→ Directions for this task: Write the next part of the text below about CANARIE's new software research funding, picking up after its last sentence.

→ Passage provided:
=== Begin Enclosure ===

The high speed CANARIE network has announced $4 million more in software research projects involving the crunching of large amounts of data in disciplines ranging from astrophysics to genetics and disaster management.
“These new software tools will enable researchers to access, process, manipulate, visualize, and share immense volumes of digital data and accelerate the progression of this data from collection to discovery and ultimately, to breakthroughs that enrich the lives of Canadians,” the agency said in a statement.
The newly-funded projects will be able to use research platform interfaces developed by other researchers in work funded by the network, which, it is hoped, will speed software development. All RPIs are available free for scientific research.
Established in 19993, CANARIE provides a backbone that connects 12 provincial and territorial research networks like British Columbia’s BCnet and Ontario’s ORION. It also offers cloud computing services to high-tech entrepreneurs for research.
The new projects include
— HEP Data-Intensive Distributed Cloud Computing, led by Dr. Randall Sobie, department of physics and astronomy, University of Victoria. A software platform that expands cloud computing functionality for the globally-distributed facilities supporting the ATLAS high energy physics (HEP) experiments at CERN’s Large Hadron Collider in Europe.

=== End Enclosure ===

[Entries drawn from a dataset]
=== Begin Enclosure ===

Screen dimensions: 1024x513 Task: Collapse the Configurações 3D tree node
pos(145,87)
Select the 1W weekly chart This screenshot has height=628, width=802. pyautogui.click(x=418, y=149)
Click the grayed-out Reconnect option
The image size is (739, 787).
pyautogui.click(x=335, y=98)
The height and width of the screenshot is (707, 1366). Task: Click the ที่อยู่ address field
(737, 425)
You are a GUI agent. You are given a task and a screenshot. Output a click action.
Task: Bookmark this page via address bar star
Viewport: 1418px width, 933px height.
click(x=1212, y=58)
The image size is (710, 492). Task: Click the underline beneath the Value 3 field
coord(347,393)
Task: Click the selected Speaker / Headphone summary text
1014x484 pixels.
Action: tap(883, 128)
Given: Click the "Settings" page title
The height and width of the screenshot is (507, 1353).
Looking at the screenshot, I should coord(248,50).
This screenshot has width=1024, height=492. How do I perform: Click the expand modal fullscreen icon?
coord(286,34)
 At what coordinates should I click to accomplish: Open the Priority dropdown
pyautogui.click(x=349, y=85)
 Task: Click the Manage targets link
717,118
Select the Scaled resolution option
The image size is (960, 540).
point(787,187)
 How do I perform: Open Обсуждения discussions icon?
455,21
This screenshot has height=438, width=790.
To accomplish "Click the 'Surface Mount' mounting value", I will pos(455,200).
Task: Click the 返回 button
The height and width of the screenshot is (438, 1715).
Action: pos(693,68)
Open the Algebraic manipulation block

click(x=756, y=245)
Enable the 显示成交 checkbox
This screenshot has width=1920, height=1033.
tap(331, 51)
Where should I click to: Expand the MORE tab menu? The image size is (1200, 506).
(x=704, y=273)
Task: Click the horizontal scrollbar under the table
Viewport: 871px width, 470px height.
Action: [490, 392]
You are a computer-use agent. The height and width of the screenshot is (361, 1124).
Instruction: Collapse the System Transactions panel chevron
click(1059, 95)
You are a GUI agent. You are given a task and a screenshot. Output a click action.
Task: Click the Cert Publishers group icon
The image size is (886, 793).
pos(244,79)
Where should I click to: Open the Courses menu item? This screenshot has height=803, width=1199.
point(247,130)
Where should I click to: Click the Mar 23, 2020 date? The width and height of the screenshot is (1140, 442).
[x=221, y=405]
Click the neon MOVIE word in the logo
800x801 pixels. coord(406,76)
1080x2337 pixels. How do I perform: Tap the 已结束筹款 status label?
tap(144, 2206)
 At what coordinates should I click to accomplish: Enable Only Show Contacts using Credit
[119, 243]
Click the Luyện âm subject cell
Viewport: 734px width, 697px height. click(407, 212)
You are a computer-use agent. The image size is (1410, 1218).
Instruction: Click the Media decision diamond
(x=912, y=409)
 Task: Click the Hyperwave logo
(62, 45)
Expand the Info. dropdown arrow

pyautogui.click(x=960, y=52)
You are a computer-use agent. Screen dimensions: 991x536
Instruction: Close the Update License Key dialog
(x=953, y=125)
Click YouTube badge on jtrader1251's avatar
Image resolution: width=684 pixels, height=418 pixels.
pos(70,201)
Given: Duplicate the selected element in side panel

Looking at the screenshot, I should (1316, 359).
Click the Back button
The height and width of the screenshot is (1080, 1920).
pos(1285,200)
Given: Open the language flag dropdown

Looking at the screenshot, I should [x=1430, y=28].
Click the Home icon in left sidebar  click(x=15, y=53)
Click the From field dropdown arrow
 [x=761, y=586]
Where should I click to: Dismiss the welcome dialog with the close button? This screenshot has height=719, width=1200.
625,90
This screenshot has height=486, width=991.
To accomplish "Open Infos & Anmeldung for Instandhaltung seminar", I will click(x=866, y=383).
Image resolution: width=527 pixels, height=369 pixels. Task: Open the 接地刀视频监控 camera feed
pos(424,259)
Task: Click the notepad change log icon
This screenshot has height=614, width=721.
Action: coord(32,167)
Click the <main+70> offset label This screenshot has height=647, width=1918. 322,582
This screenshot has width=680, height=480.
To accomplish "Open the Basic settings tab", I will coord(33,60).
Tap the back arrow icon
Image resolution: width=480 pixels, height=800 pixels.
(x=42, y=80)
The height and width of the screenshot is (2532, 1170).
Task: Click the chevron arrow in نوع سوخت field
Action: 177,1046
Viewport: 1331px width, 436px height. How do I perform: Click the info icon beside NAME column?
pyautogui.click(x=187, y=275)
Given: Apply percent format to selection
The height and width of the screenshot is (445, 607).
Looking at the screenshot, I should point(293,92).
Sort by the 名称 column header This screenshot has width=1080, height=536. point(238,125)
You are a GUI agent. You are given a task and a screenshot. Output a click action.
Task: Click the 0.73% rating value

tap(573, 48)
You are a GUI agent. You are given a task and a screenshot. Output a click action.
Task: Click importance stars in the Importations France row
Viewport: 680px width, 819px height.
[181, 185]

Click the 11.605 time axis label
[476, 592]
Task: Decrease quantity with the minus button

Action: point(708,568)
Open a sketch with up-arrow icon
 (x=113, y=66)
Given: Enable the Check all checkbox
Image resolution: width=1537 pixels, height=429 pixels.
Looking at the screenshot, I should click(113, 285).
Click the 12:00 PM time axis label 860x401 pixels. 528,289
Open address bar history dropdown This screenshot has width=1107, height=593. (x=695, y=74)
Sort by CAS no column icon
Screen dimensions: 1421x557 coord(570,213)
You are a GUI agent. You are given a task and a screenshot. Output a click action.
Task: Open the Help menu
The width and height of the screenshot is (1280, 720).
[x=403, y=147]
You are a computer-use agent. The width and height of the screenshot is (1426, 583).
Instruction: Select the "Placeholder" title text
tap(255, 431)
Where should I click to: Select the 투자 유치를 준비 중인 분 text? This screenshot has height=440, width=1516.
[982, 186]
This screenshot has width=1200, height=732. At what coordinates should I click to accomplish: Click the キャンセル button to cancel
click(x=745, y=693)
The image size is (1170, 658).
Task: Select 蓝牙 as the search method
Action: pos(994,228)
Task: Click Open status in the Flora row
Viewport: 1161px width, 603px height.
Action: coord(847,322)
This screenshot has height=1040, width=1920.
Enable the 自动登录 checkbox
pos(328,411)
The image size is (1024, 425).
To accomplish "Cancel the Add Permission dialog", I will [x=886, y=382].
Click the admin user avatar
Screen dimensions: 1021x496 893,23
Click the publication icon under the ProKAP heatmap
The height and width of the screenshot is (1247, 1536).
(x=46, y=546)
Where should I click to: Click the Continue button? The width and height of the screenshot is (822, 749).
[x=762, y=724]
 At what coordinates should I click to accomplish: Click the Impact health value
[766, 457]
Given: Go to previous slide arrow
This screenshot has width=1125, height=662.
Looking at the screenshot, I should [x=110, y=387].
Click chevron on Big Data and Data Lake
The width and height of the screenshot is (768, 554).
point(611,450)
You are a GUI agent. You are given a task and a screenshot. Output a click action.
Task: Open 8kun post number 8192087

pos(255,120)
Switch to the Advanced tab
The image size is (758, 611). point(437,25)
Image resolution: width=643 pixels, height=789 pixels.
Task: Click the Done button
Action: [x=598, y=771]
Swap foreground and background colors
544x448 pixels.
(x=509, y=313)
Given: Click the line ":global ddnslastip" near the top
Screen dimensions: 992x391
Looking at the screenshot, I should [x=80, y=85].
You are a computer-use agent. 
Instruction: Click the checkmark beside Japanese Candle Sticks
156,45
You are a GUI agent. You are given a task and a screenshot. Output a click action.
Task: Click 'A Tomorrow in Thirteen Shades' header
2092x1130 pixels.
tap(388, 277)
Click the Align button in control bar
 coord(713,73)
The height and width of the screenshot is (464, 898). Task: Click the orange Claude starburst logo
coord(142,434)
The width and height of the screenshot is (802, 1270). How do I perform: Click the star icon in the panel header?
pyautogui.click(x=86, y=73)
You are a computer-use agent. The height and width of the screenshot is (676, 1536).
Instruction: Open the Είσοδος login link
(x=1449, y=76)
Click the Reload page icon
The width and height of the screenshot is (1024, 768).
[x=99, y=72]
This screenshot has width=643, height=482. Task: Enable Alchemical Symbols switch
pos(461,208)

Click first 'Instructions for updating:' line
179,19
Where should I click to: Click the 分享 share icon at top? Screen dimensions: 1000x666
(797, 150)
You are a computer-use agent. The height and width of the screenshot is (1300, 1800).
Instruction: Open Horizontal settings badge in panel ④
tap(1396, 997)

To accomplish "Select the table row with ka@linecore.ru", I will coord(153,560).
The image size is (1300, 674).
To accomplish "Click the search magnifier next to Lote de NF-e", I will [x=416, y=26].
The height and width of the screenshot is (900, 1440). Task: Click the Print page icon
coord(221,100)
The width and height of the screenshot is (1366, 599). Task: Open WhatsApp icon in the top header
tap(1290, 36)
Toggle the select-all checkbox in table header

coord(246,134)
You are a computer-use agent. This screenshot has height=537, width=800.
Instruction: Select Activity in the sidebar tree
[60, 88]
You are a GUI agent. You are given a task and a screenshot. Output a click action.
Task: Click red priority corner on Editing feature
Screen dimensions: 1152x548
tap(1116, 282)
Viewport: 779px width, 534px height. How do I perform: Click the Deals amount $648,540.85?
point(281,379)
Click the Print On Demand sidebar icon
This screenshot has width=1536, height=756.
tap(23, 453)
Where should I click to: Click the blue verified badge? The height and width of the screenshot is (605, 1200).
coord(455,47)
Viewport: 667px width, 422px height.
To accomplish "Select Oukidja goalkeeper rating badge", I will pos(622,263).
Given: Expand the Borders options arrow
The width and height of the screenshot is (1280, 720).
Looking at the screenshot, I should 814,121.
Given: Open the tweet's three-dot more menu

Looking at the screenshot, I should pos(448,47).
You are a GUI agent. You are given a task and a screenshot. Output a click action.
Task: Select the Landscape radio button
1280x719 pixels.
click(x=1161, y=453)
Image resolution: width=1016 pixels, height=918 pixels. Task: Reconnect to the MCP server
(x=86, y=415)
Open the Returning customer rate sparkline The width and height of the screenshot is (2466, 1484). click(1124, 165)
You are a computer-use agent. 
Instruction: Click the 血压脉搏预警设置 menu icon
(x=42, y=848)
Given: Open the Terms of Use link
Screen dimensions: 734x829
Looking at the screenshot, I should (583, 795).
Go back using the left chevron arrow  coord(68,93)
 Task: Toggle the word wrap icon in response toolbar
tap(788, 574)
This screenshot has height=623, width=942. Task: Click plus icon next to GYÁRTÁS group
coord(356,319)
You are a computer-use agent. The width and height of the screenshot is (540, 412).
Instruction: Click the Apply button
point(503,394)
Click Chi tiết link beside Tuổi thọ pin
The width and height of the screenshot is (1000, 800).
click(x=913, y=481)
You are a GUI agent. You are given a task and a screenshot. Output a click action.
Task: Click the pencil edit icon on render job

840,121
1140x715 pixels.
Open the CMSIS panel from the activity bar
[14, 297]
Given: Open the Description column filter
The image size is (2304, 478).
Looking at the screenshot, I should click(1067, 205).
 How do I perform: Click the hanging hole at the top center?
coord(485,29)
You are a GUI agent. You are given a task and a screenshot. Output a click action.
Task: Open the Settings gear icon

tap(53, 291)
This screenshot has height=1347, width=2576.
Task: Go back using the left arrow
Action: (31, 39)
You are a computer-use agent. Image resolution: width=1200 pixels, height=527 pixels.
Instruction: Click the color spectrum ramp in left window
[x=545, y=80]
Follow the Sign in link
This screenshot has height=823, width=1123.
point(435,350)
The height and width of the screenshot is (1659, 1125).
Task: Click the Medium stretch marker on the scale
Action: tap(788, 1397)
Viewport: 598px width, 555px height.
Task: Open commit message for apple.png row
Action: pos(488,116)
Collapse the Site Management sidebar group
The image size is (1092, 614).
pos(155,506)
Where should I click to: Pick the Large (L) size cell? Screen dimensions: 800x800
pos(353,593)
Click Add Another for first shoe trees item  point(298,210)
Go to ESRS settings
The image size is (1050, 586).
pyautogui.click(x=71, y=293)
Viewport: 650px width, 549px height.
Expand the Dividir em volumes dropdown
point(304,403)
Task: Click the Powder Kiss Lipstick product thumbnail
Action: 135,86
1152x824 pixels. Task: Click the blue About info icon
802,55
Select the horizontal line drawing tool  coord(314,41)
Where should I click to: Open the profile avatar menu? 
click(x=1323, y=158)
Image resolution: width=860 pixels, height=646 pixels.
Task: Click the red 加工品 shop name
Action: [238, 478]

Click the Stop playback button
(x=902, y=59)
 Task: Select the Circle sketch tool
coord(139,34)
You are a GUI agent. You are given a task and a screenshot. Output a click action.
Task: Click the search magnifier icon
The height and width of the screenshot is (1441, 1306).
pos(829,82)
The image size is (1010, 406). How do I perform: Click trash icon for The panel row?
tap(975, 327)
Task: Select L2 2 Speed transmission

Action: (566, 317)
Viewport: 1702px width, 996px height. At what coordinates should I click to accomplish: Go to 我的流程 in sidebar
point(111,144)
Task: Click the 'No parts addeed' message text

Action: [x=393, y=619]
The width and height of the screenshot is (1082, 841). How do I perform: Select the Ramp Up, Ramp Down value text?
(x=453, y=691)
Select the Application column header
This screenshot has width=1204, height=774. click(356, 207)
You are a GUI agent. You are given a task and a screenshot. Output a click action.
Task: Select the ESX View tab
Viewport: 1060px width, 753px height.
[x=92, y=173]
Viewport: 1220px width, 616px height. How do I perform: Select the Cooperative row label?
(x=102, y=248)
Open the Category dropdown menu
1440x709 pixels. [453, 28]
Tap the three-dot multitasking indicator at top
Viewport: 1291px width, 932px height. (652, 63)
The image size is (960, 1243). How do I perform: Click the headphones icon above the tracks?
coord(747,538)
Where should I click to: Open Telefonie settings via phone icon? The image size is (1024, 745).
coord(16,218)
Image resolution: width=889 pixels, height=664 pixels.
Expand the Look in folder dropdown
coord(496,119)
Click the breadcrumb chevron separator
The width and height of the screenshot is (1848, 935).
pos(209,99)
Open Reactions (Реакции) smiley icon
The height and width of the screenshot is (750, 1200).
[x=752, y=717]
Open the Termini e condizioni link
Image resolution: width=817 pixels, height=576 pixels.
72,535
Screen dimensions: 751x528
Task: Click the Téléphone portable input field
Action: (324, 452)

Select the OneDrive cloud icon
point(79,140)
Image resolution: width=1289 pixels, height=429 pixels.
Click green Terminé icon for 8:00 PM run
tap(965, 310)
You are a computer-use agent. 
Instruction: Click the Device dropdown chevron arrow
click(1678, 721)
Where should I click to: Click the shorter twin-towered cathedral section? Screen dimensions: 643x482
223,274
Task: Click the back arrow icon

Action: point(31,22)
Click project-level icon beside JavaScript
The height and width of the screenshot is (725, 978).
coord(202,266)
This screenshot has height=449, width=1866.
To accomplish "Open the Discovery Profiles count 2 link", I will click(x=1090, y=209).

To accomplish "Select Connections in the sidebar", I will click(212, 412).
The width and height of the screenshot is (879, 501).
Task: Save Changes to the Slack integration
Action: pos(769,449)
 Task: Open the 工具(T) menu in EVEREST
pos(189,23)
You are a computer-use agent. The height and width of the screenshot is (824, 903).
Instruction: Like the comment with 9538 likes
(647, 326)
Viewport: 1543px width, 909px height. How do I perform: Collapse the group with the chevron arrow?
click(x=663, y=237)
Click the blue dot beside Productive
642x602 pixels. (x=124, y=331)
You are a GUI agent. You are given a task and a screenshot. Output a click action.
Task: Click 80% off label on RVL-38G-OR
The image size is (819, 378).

=== End Enclosure ===

→ Written answer:
— Web-Enabled Awareness Research Network (WARN); led by Benoit Pirenne of Ocean Networks Canada. The software platform implements very fast detection of on-land and off-shore sensor data to provide key information about impending disasters such as earthquakes and tsunamis.
— SKA Global Science Data Delivery Platform, led by professor Russ Taylor, department of physics and astronomy, University of Calgary. It evolves the collaborative global platform for the distribution, delivery and access to astronomical data from the Square Kilometre Array project.
— M+M: Movement + Meaning Middleware, led by Dr. Thecla Schiphorst, School of Interactive Arts and Technology, Simon Fraser University. A novel software platform that represents and visualizes sensor-based human movement for use in entertainment, gaming and quality of life applications.
— Software-as-a-Service for Big Data Analytics, led by Dr. Chris Pritchet, department of physics and astronomy, University of Victoria – A software platform for a seven-country/14-institution collaboration to explore the universe and simulate the origin of stars. A second platform will support advanced image processing from the New Mexico Very Large Array of radio telescopes.
— Research and Education Activities in Laboratory Mechatronics (REALM); led by Dr. Michael Bauer, department of computer science, University of Western Ontario. A software platform that enables a wide array of researchers to observe, control, and collect data from remote experiments, including the use of remote access of robotic devices.
— Genetics and Genomics Analysis Platform (GenAP), led by Dr. Guillaume Bourque, department of human genetics, McGill University. A new software platform that facilitates the distribution and analysis of genetic and genomics data for the life science research community, including a web portal to facilitate data access, visualization, and analysis through distributed high performance computing (HPC) centres.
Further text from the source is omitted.